Abstract

Stage V and adult females of the marine copepod Calanus helgolandicus were fed in the laboratory on the dinoflagellate Scrippsiella trochoidea at three concentrations calculated to represent pelagic ocean to ‘bloom’ conditions. The identification and quantification of sterols, fatty acids and alcohols present in the algal diet, copepods and their faecal pellets were then carried out using computerized gas chromatography- mass spectrometry (C-GC-MS). The grazing rates of animals were measured and the data then combined with those of lipid distributions in the diet and faecal pellets in order to determine quantitatively the fate of each lipid during its passage through the gut of Calanus. The results showed marked differences in the proportion of the three lipid classes removed, with highest values found for fatty acids and the lowest for sterols.
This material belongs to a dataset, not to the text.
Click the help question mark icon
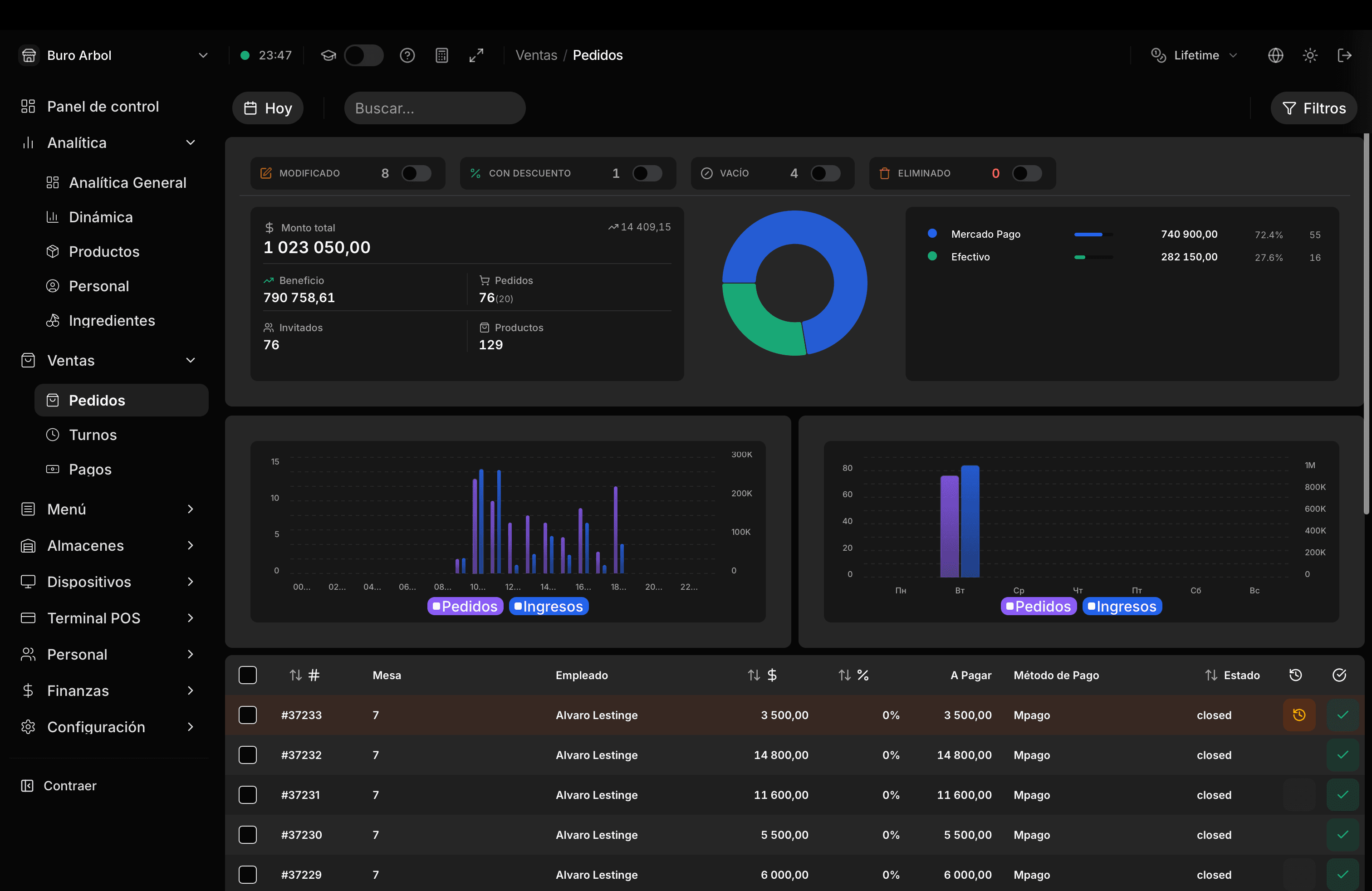The width and height of the screenshot is (1372, 891). tap(407, 55)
Up to 97% of ingested algal fatty acids were removed by the copepod, with a preference towards the removal of polyunsaturated acids. Algal sterols were also removed by Calanus; the percentage composition and concentration of sterols in faecal pellets differing from the algal diet at all three food levels. Evidence that the removal of lipids from the diet represented assimilation by the copepods was provided by the further finding that during the feeding period (20 hr) all three lipid classes increased in animal tissues. Quantitative measurements of individual sterols revealed that significant amounts of 4-methyl and 4-desmethyl sterols having the 8(14) and 17(20) unsaturation were removed at all dietary levels. In contrast, ring-saturated stanols were not removed and appear to pass through the gut quantitatively.